Source data
((
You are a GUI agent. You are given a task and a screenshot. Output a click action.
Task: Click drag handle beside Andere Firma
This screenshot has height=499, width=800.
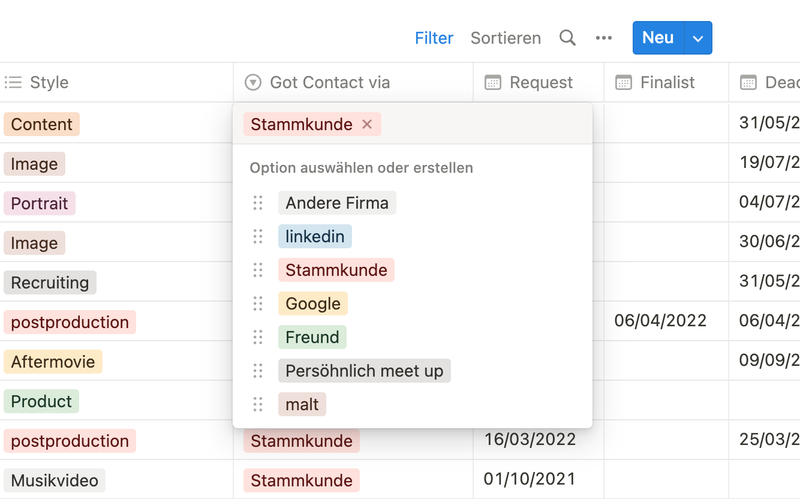(x=258, y=203)
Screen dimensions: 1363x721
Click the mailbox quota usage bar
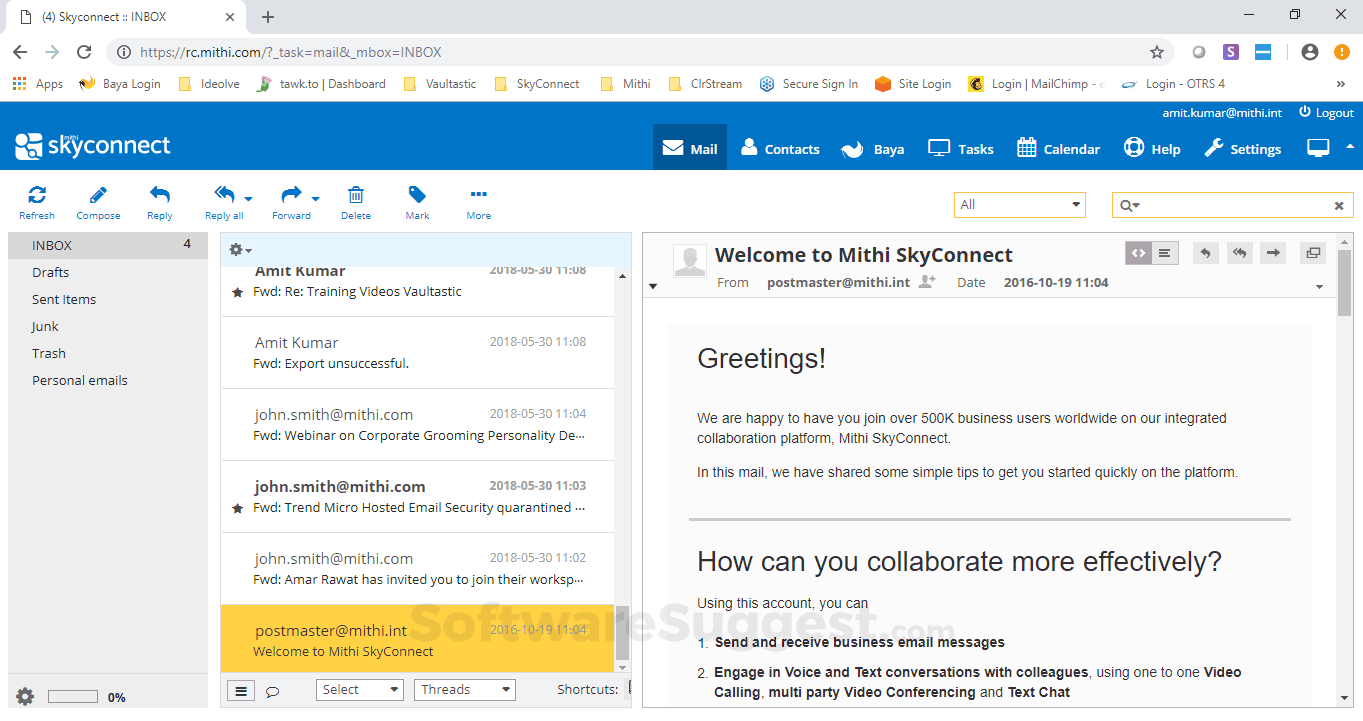(x=73, y=697)
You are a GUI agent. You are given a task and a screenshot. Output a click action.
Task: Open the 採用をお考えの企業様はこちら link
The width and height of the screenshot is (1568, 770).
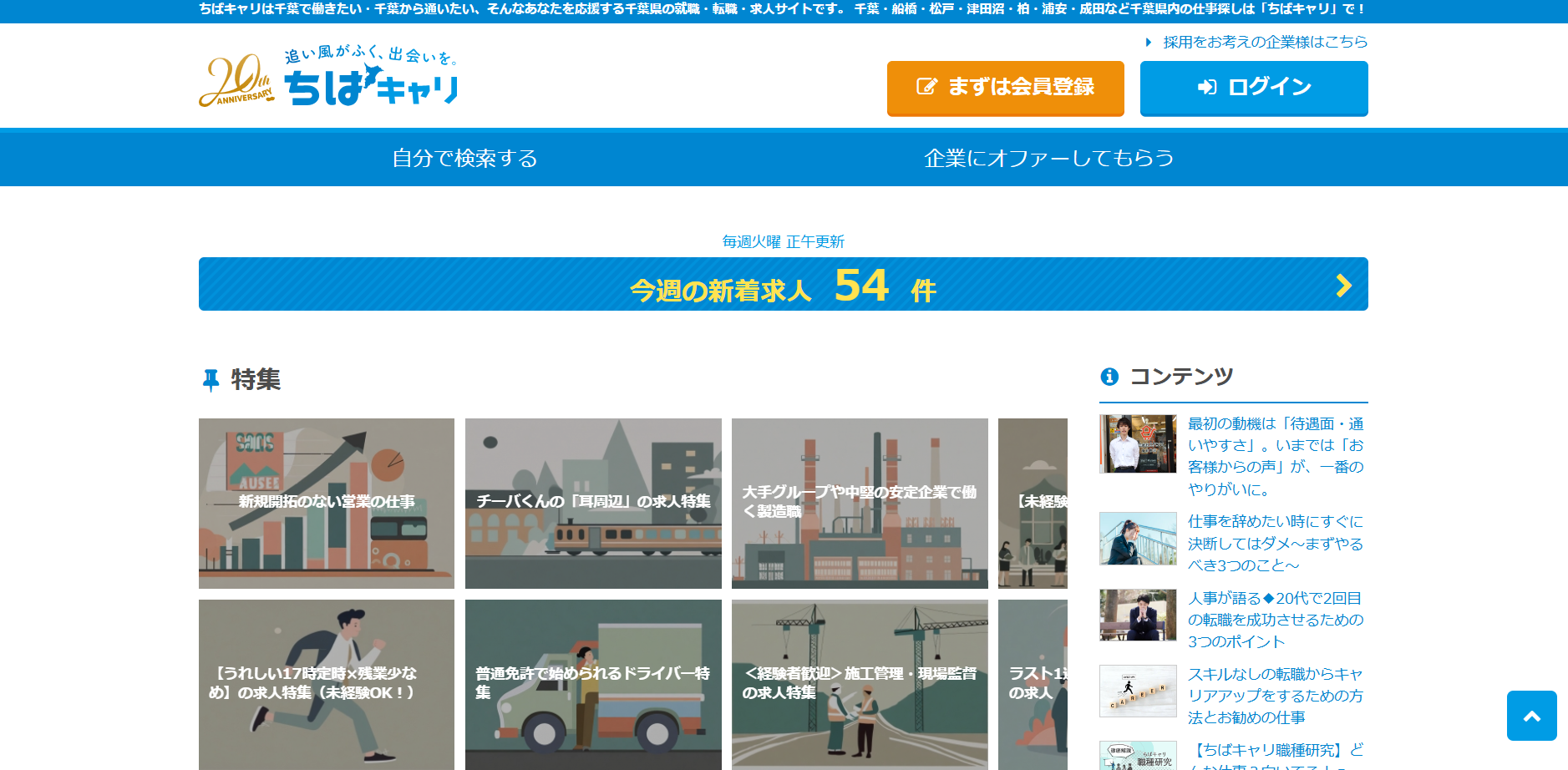pos(1265,42)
))
*EXERCISE:*
Pictures are to be left out when the lines from the one containing "Task: Click drag handle beside Andere Firma" through the end of the records above are repeated exactly; no other line is wanted.

*YOUR SOLUTION:*
Task: Click drag handle beside Andere Firma
This screenshot has height=499, width=800.
(x=258, y=203)
Screen dimensions: 1363x721
Click the mailbox quota usage bar
(x=73, y=697)
You are a GUI agent. You are given a task and a screenshot. Output a click action.
Task: Open the 採用をお考えの企業様はこちら link
The width and height of the screenshot is (1568, 770).
pos(1265,42)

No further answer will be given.